SOURCE MATERIAL: Begin

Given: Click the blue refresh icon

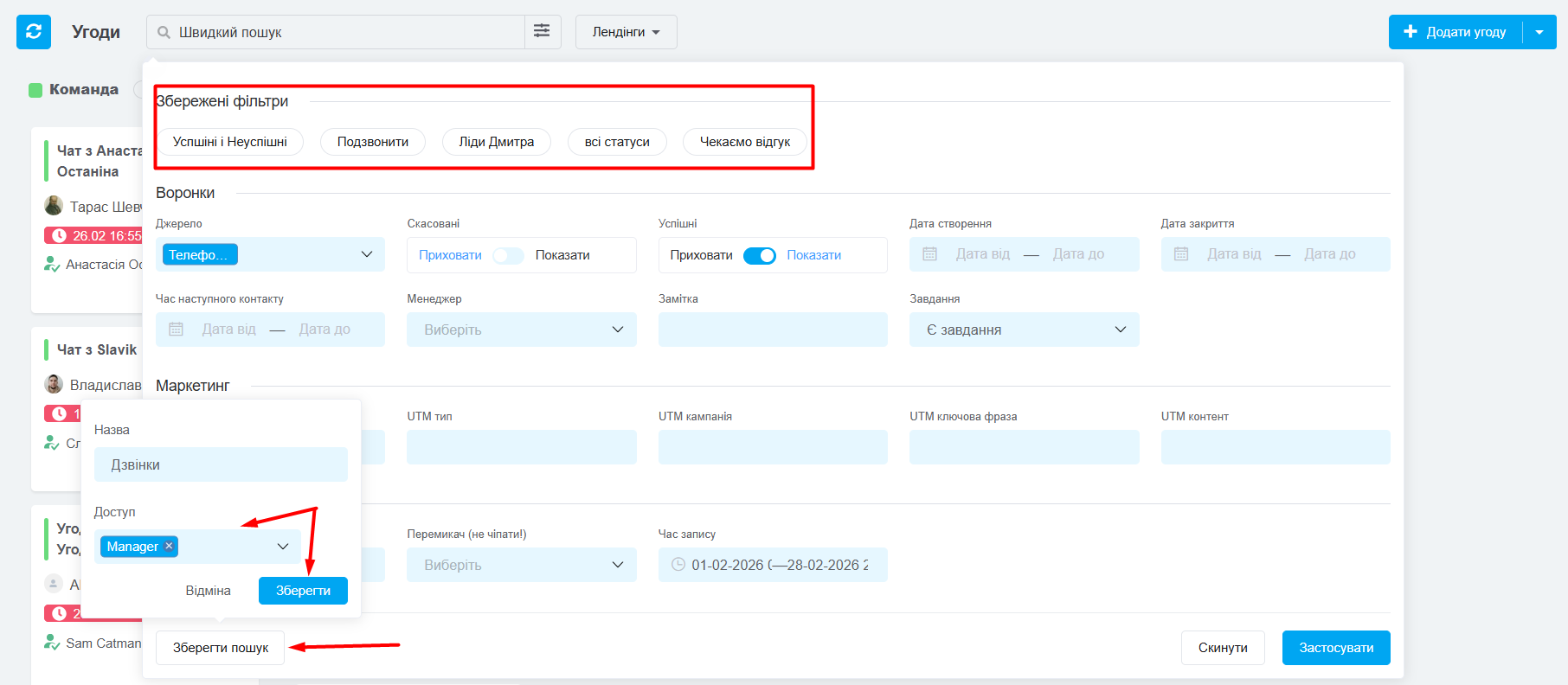Looking at the screenshot, I should pyautogui.click(x=34, y=32).
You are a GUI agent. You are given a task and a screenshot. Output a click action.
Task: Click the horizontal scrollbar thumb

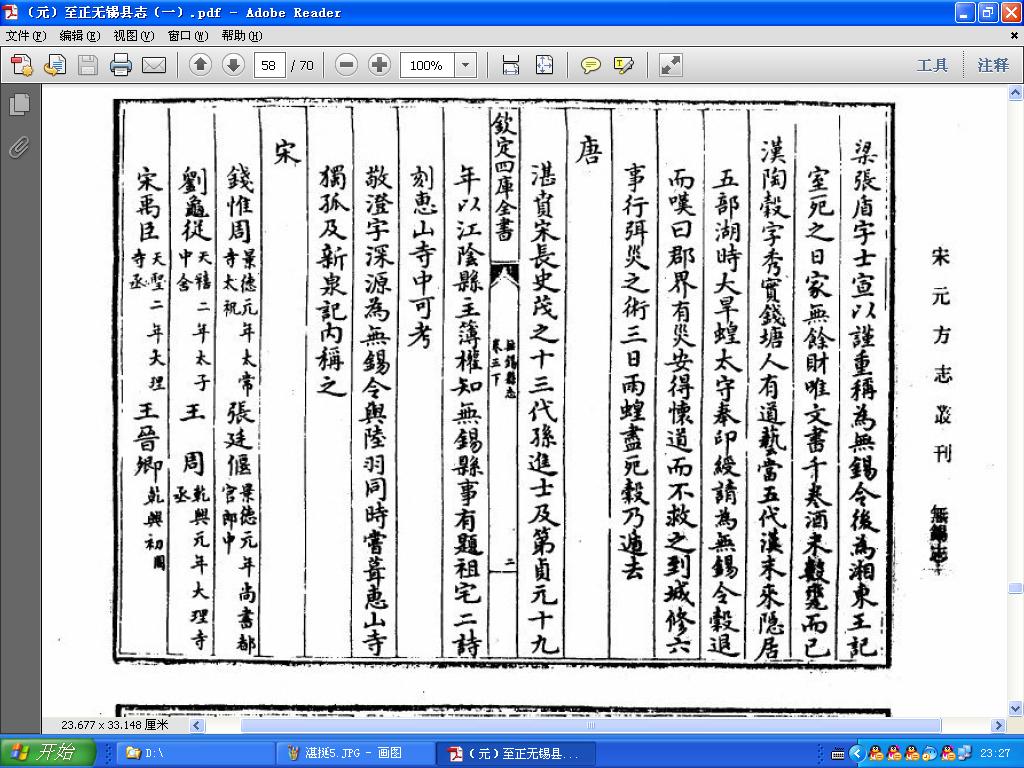[591, 725]
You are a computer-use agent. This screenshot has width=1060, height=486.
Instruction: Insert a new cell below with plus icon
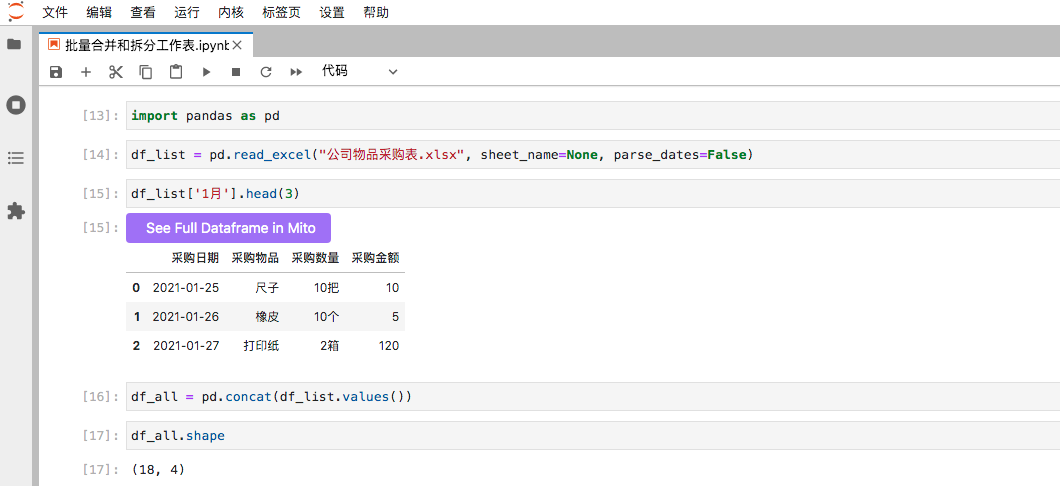86,72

SOURCE MATERIAL: End

Identify each line in the records above that contains the word "agent", and copy it out in full.

You are a GUI agent. You are given a task and a screenshot. Output a click action.
You are a computer-use agent. This screenshot has width=1060, height=486.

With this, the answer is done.